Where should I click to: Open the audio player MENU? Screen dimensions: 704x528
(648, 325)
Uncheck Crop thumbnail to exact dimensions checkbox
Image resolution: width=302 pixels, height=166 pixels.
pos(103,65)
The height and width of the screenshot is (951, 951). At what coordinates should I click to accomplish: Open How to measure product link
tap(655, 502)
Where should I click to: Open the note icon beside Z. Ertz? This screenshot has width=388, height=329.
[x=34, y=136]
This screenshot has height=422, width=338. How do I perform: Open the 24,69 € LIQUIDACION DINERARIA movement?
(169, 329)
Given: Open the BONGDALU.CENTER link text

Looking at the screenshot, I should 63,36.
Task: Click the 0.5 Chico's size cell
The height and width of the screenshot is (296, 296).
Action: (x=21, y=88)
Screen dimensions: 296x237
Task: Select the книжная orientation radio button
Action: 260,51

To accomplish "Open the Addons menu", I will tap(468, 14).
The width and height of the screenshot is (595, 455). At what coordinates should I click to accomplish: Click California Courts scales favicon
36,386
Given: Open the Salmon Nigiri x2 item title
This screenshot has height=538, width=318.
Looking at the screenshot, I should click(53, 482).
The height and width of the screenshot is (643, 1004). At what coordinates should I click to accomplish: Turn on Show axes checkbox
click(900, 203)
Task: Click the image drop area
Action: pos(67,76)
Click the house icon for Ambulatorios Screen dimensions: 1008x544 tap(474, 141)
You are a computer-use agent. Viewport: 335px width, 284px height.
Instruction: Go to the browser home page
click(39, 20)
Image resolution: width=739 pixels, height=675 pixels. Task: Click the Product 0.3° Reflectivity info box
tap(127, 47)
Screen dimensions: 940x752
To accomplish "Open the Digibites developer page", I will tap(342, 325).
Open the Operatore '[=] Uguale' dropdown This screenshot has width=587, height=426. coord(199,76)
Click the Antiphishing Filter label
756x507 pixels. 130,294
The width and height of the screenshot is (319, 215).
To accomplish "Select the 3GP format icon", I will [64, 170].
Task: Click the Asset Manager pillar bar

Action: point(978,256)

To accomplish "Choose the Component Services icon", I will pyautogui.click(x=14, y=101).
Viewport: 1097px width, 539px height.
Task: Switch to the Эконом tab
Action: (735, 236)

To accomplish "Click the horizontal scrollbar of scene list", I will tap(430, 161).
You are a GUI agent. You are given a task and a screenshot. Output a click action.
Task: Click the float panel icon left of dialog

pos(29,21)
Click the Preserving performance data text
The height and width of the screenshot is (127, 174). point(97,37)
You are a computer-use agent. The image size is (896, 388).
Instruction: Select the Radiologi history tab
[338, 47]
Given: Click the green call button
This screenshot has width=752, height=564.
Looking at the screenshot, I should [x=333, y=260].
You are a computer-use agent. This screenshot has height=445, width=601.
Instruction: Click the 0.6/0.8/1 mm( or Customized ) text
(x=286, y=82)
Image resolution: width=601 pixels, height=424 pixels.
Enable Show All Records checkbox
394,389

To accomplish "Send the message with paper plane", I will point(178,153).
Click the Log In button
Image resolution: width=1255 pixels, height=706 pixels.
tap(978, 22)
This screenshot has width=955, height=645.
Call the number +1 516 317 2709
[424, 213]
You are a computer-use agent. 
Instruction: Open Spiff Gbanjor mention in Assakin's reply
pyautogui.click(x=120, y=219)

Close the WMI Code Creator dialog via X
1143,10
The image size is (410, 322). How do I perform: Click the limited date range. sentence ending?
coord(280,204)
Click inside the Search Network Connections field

> **Directions**
Check each line of the material for the word "computer", then say how many have it. Give the number only.

> **Completed task**
4